[Dataset records]
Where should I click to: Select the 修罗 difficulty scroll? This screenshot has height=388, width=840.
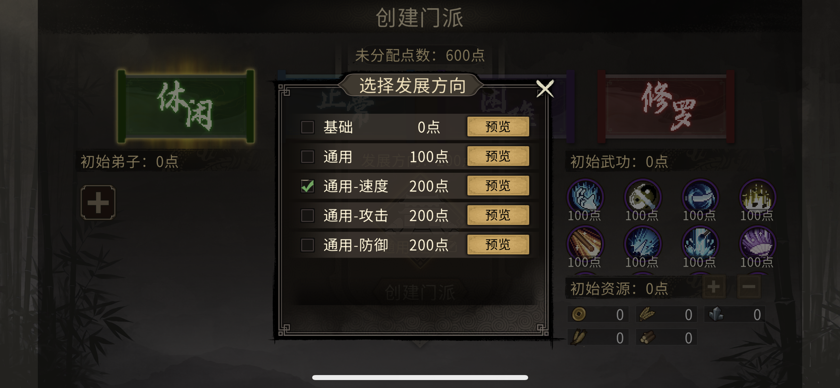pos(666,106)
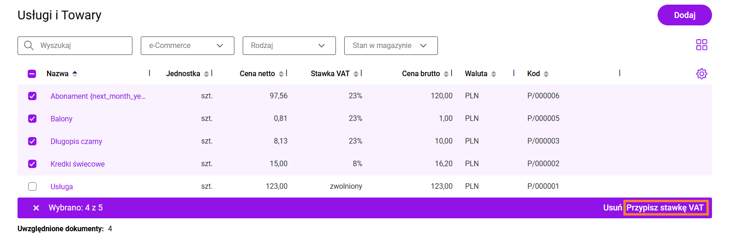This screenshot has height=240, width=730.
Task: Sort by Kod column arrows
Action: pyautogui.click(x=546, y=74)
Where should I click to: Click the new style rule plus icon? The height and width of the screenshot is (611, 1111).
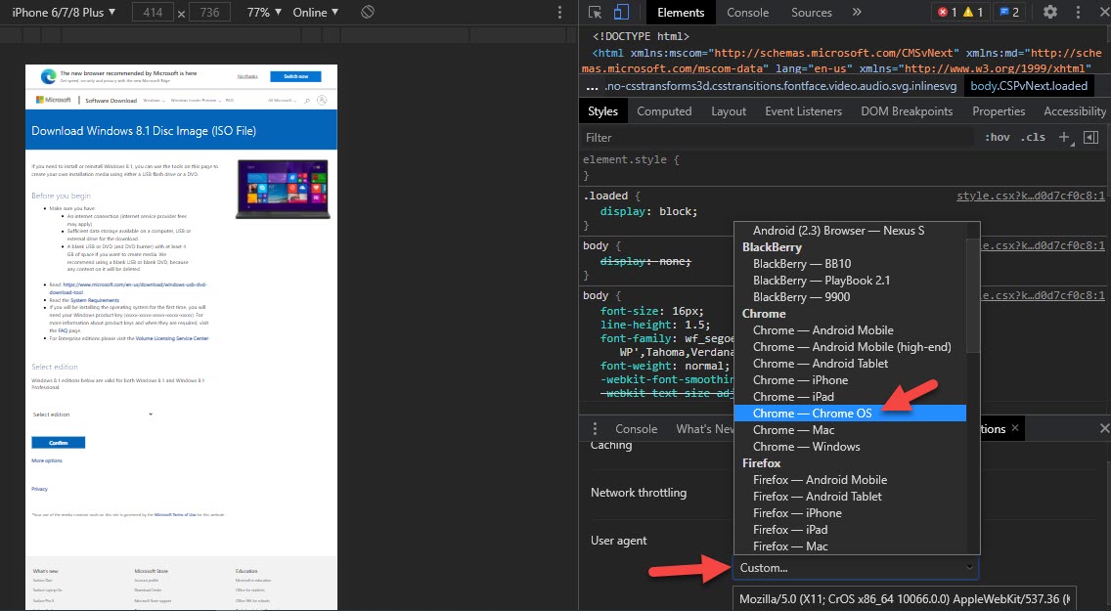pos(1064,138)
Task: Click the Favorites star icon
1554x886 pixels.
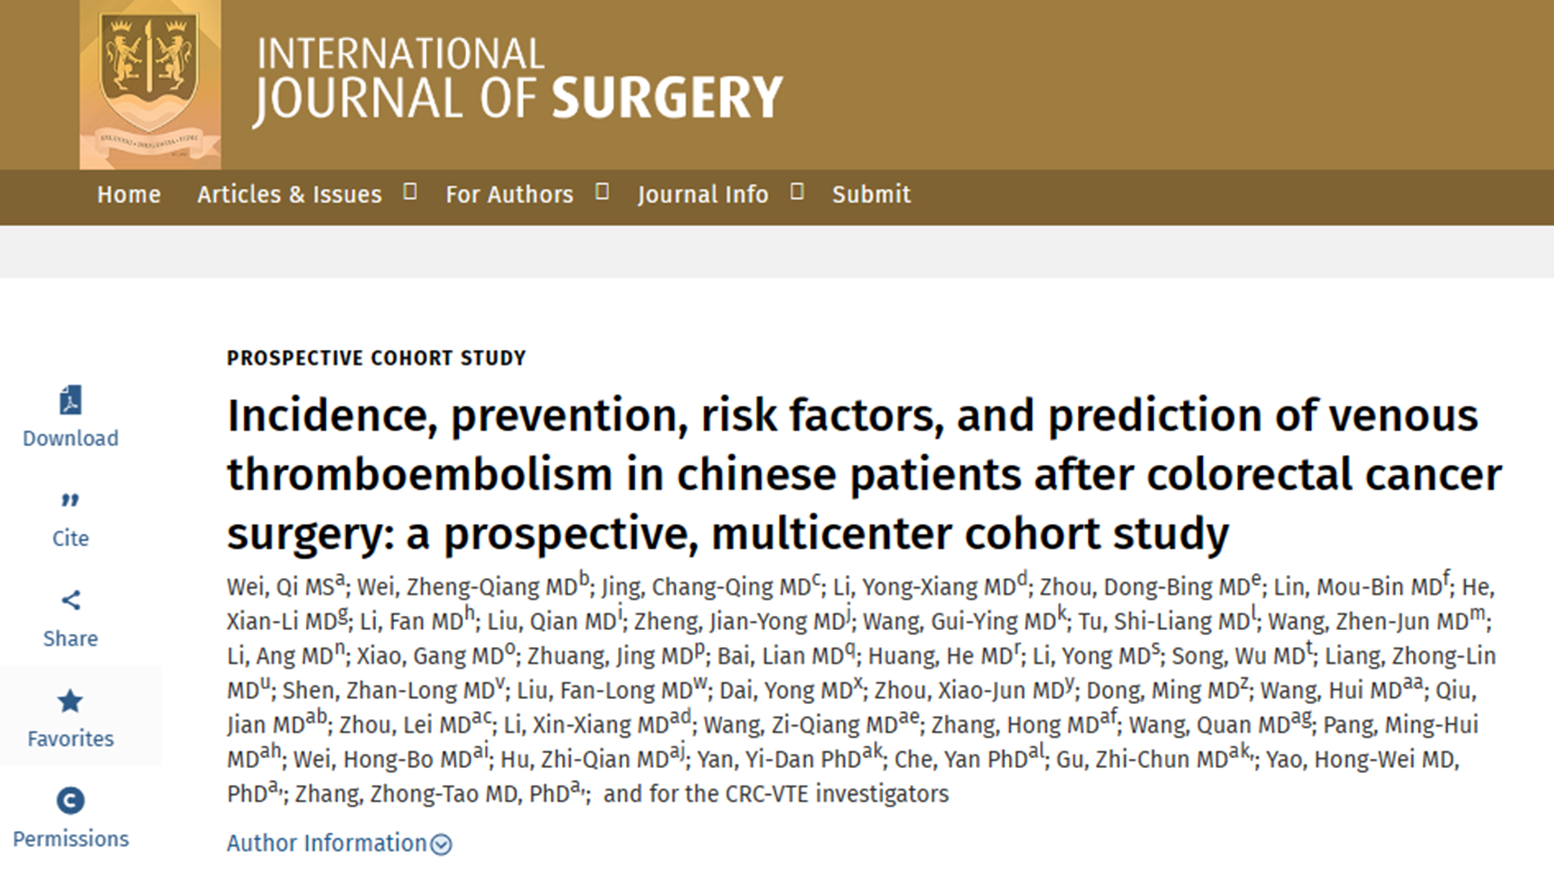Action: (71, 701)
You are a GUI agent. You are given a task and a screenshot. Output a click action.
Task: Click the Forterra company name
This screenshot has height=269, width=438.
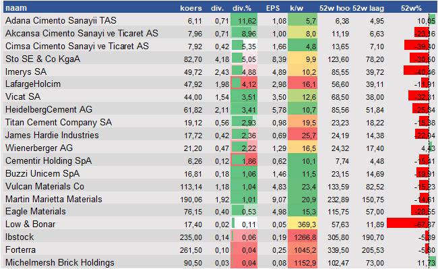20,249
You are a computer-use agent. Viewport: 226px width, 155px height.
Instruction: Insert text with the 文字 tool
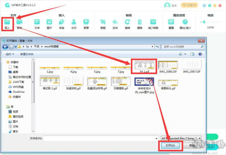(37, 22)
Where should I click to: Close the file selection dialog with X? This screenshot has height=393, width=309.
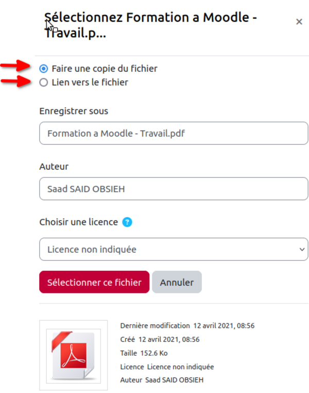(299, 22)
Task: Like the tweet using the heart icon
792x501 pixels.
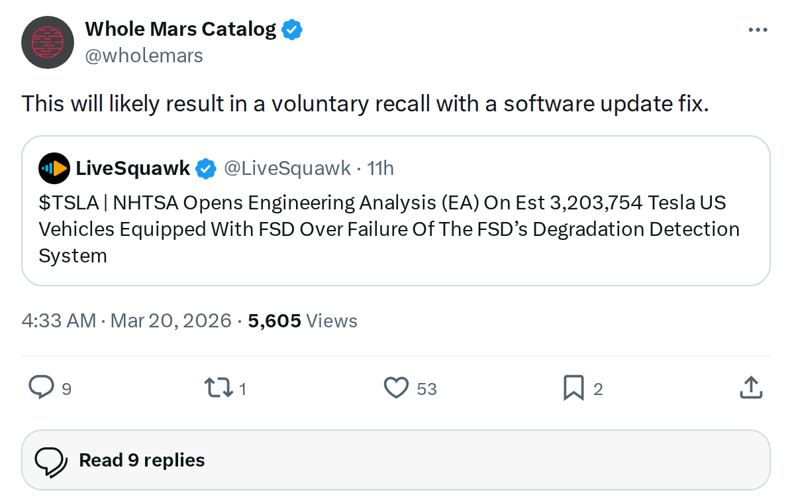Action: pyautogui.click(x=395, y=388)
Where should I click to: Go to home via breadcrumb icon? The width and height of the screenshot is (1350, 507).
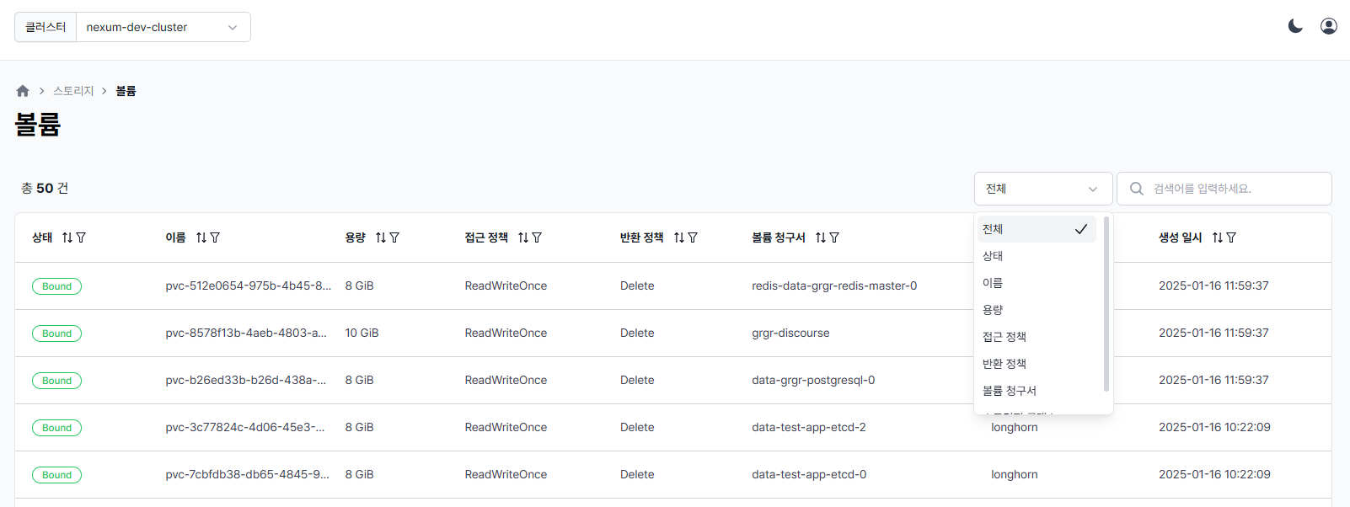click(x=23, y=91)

[Task objective] Transcribe the records in full and exactly. Pictures stay out.

[Written answer]
Where should I click to: Select the 修罗 difficulty scroll? This screenshot has height=388, width=840.
pos(666,106)
This screenshot has height=240, width=730.
Task: Sort by Kod column arrows
Action: pyautogui.click(x=546, y=74)
Where should I click to: Click the new style rule plus icon? The height and width of the screenshot is (611, 1111).
pos(1064,138)
Task: Click the Favorites star icon
1554x886 pixels.
Action: (71, 701)
You are a GUI agent. You are given a task and a screenshot. Output a click action.
Task: Click the Forterra company name
This screenshot has height=269, width=438.
20,249
You are a computer-use agent. Viewport: 226px width, 155px height.
Instruction: Insert text with the 文字 tool
(37, 22)
Where should I click to: Close the file selection dialog with X? This screenshot has height=393, width=309.
(299, 22)
Task: Like the tweet using the heart icon
792x501 pixels.
Action: pyautogui.click(x=395, y=388)
Where should I click to: Go to home via breadcrumb icon? The width and height of the screenshot is (1350, 507).
click(x=23, y=91)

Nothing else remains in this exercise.